Come funzionerà il piano “liberista”, in via di predisposizione da parte degli 80 esperti consiglieri di Trump, per finanziare i nuovi investimenti infrastrutturali nell’economia statunitense?
Qualunque investimento infrastrutturale è finanziabile mediante ricorso a due forme di capitale: debito (apportato dai creditori, come le banche, attraverso operazioni di lending) ed equity (capitale di rischio apportato dagli azionisti). Ogni progetto, per poter essere finanziato, deve poter generare flussi di cassa prospettici in grado di ripagare i costi operativi, gli interessi (e il capitale) sul debito bancario contratto e i dividendi da distribuire agli azionisti che hanno apportato le proprie risorse di denaro in forma di equity.
La previsione dei flussi di cassa prospettici di una nuova infrastruttura è resa ardua dalla difficoltà di prefigurare, con largo anticipo (spesso, a 20-30 anni di distanza) i prezzi ed i tassi di utilizzazione del servizio di pubblica utilità che sarà erogato agli utenti. Il rischio di fluttuazione dei flussi di cassa non può essere assorbito dalla banca finanziatrice e richiede quindi l’apporto di equity da parte di uno o più soggetti privati. Maggiore il rischio, più elevato sarà l’ammontare di equity richiesto per finanziare l’opera. Tipicamente, le proporzioni di debito ed equity da utilizzare sono 5 a 1: è la cosiddetta leva.
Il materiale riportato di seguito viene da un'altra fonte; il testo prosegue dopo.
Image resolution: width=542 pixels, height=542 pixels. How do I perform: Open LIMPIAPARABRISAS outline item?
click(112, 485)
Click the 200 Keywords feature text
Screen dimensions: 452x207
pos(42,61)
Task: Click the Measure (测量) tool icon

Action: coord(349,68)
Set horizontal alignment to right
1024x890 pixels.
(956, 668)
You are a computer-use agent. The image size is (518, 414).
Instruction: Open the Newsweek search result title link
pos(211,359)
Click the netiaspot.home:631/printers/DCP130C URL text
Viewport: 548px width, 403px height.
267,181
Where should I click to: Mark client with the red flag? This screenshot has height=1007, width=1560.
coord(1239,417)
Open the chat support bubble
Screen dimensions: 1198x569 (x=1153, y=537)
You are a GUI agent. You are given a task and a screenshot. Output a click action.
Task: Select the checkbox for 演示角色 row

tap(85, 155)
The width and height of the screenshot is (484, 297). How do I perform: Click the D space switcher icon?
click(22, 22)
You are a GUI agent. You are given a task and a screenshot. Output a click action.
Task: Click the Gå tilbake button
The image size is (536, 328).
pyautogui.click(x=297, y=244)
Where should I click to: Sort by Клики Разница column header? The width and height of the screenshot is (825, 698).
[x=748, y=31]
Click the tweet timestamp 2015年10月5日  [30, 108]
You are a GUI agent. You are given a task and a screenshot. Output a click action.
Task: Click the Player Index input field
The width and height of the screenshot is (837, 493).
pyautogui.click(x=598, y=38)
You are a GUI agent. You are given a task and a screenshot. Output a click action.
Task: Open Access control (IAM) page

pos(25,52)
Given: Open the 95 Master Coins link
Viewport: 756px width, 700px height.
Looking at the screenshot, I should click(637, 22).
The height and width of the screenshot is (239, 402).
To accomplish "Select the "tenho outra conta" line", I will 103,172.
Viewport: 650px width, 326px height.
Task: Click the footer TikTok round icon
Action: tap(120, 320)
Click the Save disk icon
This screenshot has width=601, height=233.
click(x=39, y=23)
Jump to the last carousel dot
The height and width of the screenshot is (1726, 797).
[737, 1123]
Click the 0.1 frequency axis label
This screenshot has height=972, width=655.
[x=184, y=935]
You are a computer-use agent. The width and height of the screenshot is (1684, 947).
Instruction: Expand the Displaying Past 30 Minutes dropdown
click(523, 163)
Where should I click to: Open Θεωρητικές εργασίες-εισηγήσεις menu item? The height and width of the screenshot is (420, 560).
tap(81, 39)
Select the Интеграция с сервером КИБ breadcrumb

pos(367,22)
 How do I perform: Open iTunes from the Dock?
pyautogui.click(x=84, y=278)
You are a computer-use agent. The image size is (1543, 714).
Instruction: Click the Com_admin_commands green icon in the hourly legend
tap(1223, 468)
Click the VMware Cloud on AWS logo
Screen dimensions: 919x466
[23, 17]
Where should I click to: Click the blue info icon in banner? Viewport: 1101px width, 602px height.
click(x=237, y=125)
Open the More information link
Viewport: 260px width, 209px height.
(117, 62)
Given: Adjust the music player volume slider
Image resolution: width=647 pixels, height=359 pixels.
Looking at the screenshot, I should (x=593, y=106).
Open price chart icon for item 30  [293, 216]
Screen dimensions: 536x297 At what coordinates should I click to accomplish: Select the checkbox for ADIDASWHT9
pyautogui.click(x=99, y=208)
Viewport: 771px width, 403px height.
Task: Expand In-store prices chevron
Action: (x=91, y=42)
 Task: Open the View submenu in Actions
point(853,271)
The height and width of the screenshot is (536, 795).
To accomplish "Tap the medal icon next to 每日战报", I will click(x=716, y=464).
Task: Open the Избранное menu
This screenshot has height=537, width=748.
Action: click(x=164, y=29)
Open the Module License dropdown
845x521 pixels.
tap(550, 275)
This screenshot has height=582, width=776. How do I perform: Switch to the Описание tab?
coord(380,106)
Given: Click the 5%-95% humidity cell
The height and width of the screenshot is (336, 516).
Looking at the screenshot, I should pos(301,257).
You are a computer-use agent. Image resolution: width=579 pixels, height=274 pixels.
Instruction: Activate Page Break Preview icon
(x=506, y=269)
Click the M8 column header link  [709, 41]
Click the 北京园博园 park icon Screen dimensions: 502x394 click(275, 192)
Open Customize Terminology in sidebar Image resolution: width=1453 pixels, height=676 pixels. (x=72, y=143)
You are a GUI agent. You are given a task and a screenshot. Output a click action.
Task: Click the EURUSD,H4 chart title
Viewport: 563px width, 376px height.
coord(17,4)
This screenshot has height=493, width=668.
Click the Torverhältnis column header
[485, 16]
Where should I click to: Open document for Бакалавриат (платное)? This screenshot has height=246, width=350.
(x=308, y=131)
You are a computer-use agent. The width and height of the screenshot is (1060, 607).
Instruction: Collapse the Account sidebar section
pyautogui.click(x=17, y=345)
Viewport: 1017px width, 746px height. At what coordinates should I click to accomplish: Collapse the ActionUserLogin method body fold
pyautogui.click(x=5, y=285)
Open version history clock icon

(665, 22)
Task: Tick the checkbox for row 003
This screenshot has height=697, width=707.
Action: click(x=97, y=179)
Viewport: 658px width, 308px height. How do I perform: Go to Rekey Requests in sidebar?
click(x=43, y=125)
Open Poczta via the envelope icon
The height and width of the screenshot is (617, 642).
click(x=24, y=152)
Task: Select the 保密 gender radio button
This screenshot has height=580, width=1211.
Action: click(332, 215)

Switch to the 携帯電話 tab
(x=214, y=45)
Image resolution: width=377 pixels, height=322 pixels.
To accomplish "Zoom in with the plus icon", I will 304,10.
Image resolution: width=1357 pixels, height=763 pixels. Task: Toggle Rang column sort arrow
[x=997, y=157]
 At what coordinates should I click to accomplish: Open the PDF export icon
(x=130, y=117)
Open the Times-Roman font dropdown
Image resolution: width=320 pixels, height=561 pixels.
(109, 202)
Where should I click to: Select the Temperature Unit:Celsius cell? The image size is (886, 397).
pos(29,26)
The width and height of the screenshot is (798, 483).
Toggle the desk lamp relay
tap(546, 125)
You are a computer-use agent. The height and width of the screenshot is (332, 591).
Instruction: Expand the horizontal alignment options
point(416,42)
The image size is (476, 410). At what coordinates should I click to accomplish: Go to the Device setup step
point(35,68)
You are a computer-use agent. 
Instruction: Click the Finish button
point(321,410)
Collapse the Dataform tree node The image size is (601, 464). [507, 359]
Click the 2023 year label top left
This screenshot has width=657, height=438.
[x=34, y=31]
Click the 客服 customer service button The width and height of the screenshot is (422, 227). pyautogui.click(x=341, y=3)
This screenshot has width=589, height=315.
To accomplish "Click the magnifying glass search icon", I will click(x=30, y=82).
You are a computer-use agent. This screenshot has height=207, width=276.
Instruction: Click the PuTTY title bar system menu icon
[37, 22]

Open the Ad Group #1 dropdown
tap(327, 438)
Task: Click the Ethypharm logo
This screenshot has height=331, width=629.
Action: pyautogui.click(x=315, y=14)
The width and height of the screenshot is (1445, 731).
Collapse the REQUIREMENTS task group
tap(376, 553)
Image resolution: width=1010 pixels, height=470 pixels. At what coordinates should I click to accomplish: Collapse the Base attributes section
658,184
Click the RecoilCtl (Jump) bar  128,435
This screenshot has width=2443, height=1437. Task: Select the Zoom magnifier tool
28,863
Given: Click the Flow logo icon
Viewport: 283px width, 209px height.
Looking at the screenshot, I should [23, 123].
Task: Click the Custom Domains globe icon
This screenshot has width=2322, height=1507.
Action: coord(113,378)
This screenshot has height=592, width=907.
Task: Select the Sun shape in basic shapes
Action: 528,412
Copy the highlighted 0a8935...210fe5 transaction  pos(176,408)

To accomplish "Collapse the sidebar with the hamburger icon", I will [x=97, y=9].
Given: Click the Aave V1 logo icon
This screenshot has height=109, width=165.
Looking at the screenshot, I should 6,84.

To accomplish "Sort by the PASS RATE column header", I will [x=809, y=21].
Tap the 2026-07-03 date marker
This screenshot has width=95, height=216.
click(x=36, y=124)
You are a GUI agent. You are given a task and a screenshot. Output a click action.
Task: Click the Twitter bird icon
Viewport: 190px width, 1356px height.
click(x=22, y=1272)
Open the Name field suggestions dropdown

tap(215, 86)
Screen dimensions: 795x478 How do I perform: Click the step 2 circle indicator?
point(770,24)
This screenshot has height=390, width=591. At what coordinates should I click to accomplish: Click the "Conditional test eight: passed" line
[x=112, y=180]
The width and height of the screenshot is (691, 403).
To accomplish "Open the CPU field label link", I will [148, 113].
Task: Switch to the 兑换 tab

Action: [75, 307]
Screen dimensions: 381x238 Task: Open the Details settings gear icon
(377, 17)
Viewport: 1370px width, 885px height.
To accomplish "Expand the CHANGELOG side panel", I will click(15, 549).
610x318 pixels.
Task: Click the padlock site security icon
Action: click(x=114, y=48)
Per 1000 dollari (investimento per costruire l’infrastruttura) da finanziare, occorrerà contrarre debito bancario per 800 dollari e chiedere ai soggetti privati-azionisti di apportare 200 dollari nella forma di equity. In questo contesto, occorre rammentare che nell’attuale mercato dei capitali il tasso di interesse da pagare su un prestito bancario è pari a circa il 5% e il tasso di remunerazione (mediante pagamento di dividendi) da garantire ad un privato azionista è circa del 10%. Il capitale di equity, essendo più rischioso, richiede il doppio della remunerazione minima attesa.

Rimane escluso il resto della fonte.